ASCO 2020: Emerging Unmet Needs in RCC: An Ideal Sequential Strategy and the Post-Immunotherapy Space

(UroToday.com) As a discussant at the 2020 American Society of Clinical Oncology Virtual Annual Meeting, Dr. Laurence Albiges provided an assessment of emerging unmet needs in advanced renal cell carcinoma following the presentation of four related abstracts. Before getting to those data, it is important to highlight the current landscape of immunotherapy in advanced renal cell carcinoma (RCC). Immunotherapeutics, including combinations of checkpoint inhibitors and a checkpoint inhibitor combined with a tyrosine kinase inhibitor, have now been established in the first-line treatment of metastatic kidney cancer. However, treatment optimization including the potential role of monotherapy and response-driven treatment adaptation, as well as treatments following progression on first-line immune checkpoint inhibition remain to be assessed. To this end, each of these four abstracts provides interesting and important data.

1. OMNIVORE: In this Phase II response-adaptive trial, Dr. Rana McKay and colleagues sought to assess whether treatment de-escalation could be efficacious.
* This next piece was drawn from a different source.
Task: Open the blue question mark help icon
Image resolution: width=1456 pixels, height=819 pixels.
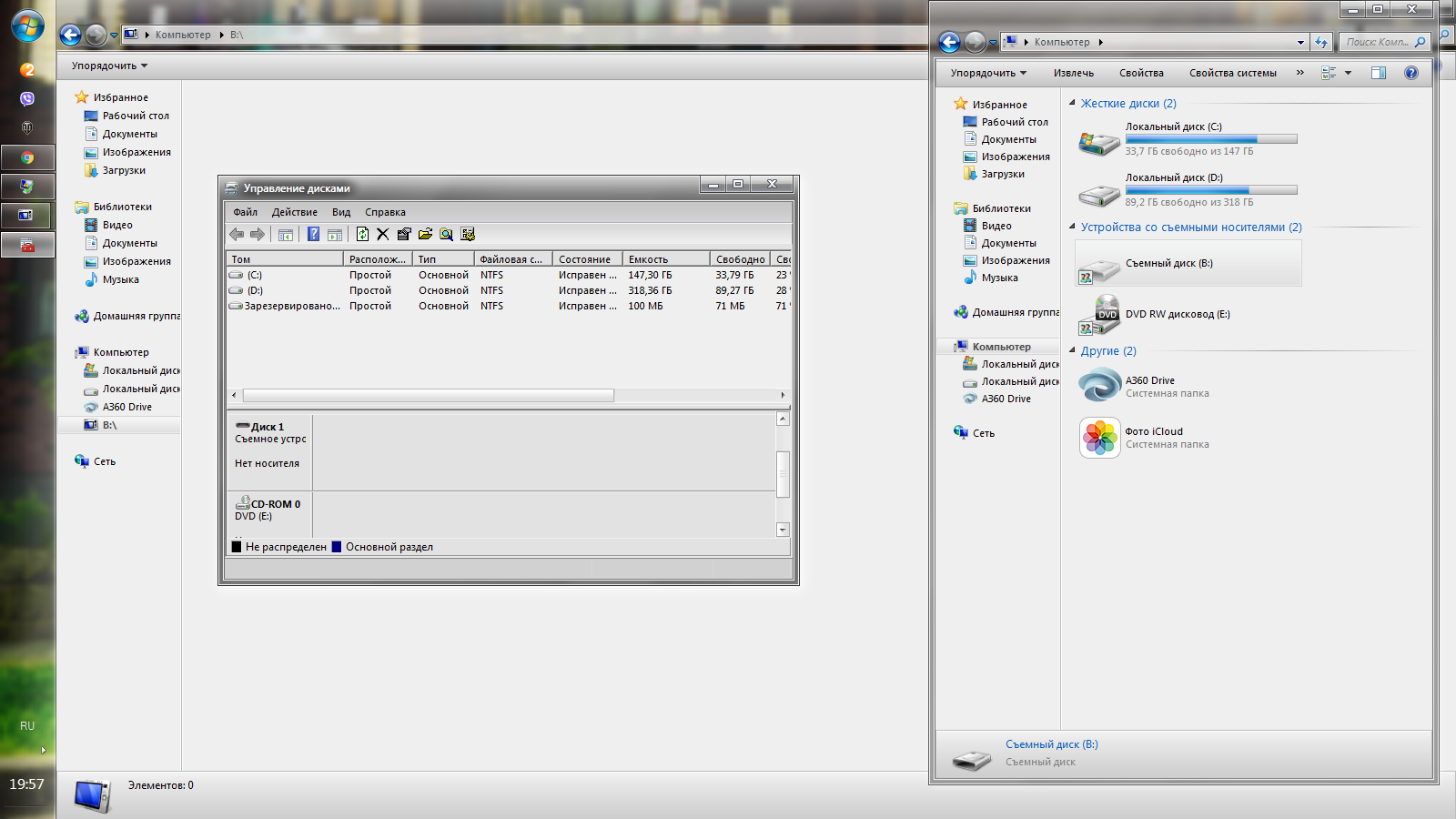Action: 313,235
While CheckMate 214 demonstrated the efficacy of combined nivolumab and ipilimumab, OMNIVORE sought to assess whether nivolumab monotherapy, followed by ipilimumab in patients who failed to respond could provide reasonable outcomes. Further, they discontinued therapy in those with a complete or partial response and observed these patients with treatment reinitiated at progression.

OMNIVORE key inclusion criteria

Dr. McKay and colleagues found relatively low rates of partial response to monotherapy (nine of 83 patients, 11%). Eleven patients (nine with partial response, one with unconfirmed partial response, and one with stable disease) underwent observation of whom five remained off therapy for at least one year. Of those who failed to respond and received ipilimumab, two converted to a partial response. These data suggest that an initial combination approach is likely preferable.
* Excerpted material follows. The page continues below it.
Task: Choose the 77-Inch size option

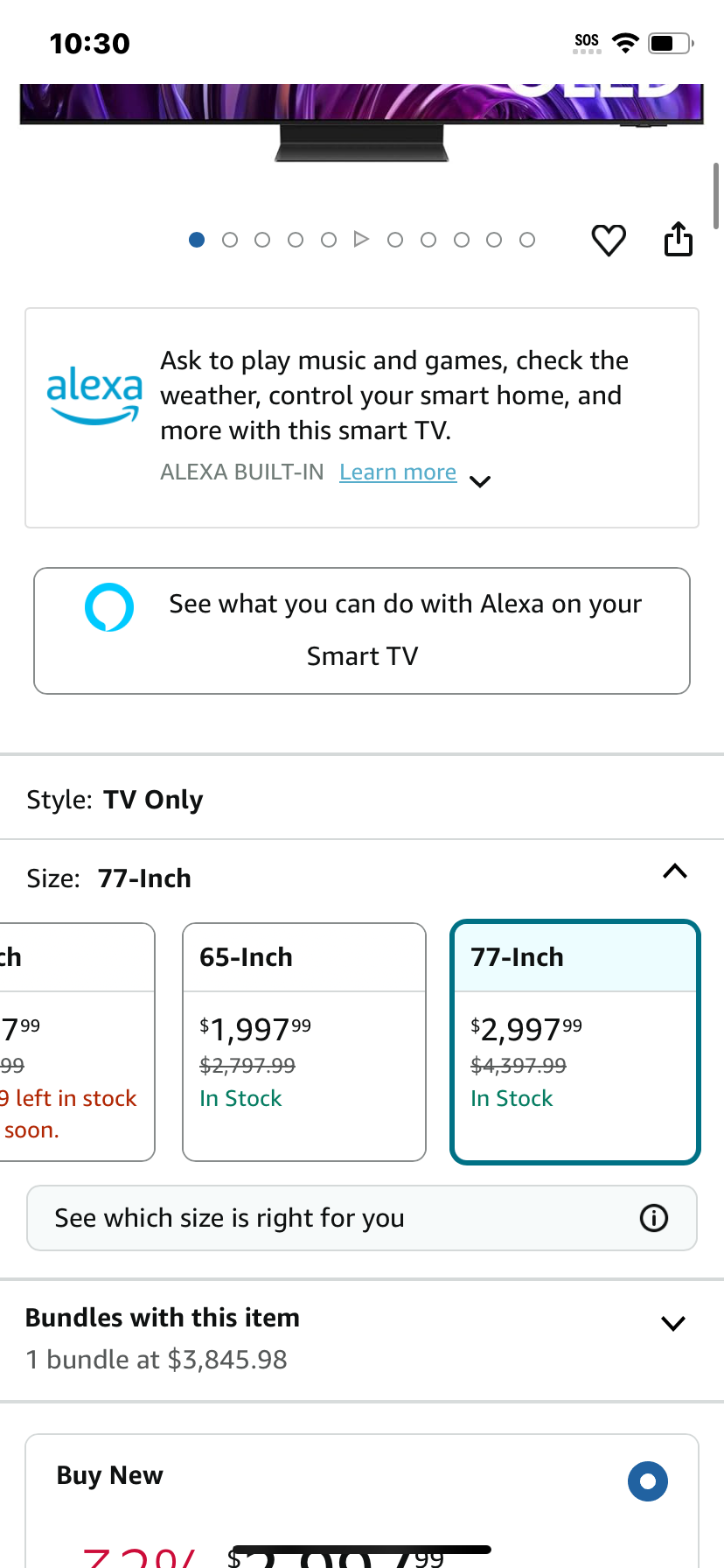Action: [575, 1042]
2. HCRN GU16-260: Dr. Michael Atkins and colleagues asked a similar question and, in this study, treated 123 patients with treatment-naïve advanced RCC with nivolumab monotherapy induction. Those with progressive disease or stable disease received salvage nivolumab and ipilimumab combination therapy. The objective response rate was 29% with five patients achieving a complete response, 29 achieving a partial response, 47 having stable disease, and 36 having progressive disease. While 60 patients were eligible for salvage therapy, 28 were unable to receive it due to therapeutic toxicity or symptomatic disease burden.

Across three trials now including TITAN presented at ESMO 2019 and these two presented at ASCO 2020, the objective response rate for nivolumab monotherapy ranges between 17 and 32% in the first-line setting. The addition of ipilimumab as a rescue strategy resulted in objective response rates between 4 and 13%. Notably, OMNIVORE used a two cycle rescue while the other two trials used a four cycle rescue and this may explain some of the differences in the response rate between these trials.

TITAN vs OMNIVORE clinical trials

Dr. Albiges concluded by emphasizing that, in her opinion, a nivolumab monotherapy approach with rescue as needed cannot be recommended as there is a relatively limited activity demonstrated and many patients will not be eligible for rescue as a result of toxicity from nivolumab monotherapy.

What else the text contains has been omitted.